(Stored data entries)
┏━━
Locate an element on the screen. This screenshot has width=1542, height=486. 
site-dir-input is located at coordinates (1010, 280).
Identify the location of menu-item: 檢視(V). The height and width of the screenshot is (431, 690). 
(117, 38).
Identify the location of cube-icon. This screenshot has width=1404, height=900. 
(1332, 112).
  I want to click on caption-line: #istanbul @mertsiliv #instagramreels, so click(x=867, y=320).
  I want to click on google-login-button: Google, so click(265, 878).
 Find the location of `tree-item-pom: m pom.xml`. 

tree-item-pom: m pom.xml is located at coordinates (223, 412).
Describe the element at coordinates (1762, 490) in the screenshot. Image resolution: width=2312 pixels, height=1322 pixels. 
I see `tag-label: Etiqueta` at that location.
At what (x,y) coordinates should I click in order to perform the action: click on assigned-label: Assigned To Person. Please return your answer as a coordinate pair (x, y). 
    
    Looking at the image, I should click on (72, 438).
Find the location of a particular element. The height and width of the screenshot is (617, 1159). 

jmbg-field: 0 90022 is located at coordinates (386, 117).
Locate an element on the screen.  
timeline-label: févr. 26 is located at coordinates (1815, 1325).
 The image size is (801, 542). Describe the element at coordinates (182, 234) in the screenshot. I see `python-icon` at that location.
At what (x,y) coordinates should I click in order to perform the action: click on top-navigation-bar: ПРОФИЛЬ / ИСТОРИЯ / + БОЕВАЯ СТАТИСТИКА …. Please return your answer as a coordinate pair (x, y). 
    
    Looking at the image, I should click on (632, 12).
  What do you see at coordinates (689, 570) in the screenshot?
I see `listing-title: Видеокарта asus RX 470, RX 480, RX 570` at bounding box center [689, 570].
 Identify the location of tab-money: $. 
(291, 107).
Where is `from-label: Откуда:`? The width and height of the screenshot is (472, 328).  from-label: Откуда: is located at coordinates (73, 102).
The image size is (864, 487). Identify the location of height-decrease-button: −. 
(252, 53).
┗━━
--- Work instructions ---
Turn the stored data entries above into a JSON list of strings with one string per line, leaving out the blank lines.

--- Result ---
[
  "Locate an element on the screen. This screenshot has width=1542, height=486. ",
  "site-dir-input is located at coordinates (1010, 280).",
  "Identify the location of menu-item: 檢視(V). The height and width of the screenshot is (431, 690). ",
  "(117, 38).",
  "Identify the location of cube-icon. This screenshot has width=1404, height=900. ",
  "(1332, 112).",
  "  I want to click on caption-line: #istanbul @mertsiliv #instagramreels, so click(x=867, y=320).",
  "  I want to click on google-login-button: Google, so click(265, 878).",
  " Find the location of `tree-item-pom: m pom.xml`. ",
  "tree-item-pom: m pom.xml is located at coordinates (223, 412).",
  "Describe the element at coordinates (1762, 490) in the screenshot. Image resolution: width=2312 pixels, height=1322 pixels. ",
  "I see `tag-label: Etiqueta` at that location.",
  "At what (x,y) coordinates should I click in order to perform the action: click on assigned-label: Assigned To Person. Please return your answer as a coordinate pair (x, y). ",
  "    Looking at the image, I should click on (72, 438).",
  "Find the location of a particular element. The height and width of the screenshot is (617, 1159). ",
  "jmbg-field: 0 90022 is located at coordinates (386, 117).",
  "Locate an element on the screen.  ",
  "timeline-label: févr. 26 is located at coordinates (1815, 1325).",
  " The image size is (801, 542). Describe the element at coordinates (182, 234) in the screenshot. I see `python-icon` at that location.",
  "At what (x,y) coordinates should I click in order to perform the action: click on top-navigation-bar: ПРОФИЛЬ / ИСТОРИЯ / + БОЕВАЯ СТАТИСТИКА …. Please return your answer as a coordinate pair (x, y). ",
  "    Looking at the image, I should click on (632, 12).",
  "  What do you see at coordinates (689, 570) in the screenshot?",
  "I see `listing-title: Видеокарта asus RX 470, RX 480, RX 570` at bounding box center [689, 570].",
  " Identify the location of tab-money: $. ",
  "(291, 107).",
  "Where is `from-label: Откуда:`? The width and height of the screenshot is (472, 328).  from-label: Откуда: is located at coordinates (73, 102).",
  "The image size is (864, 487). Identify the location of height-decrease-button: −. ",
  "(252, 53)."
]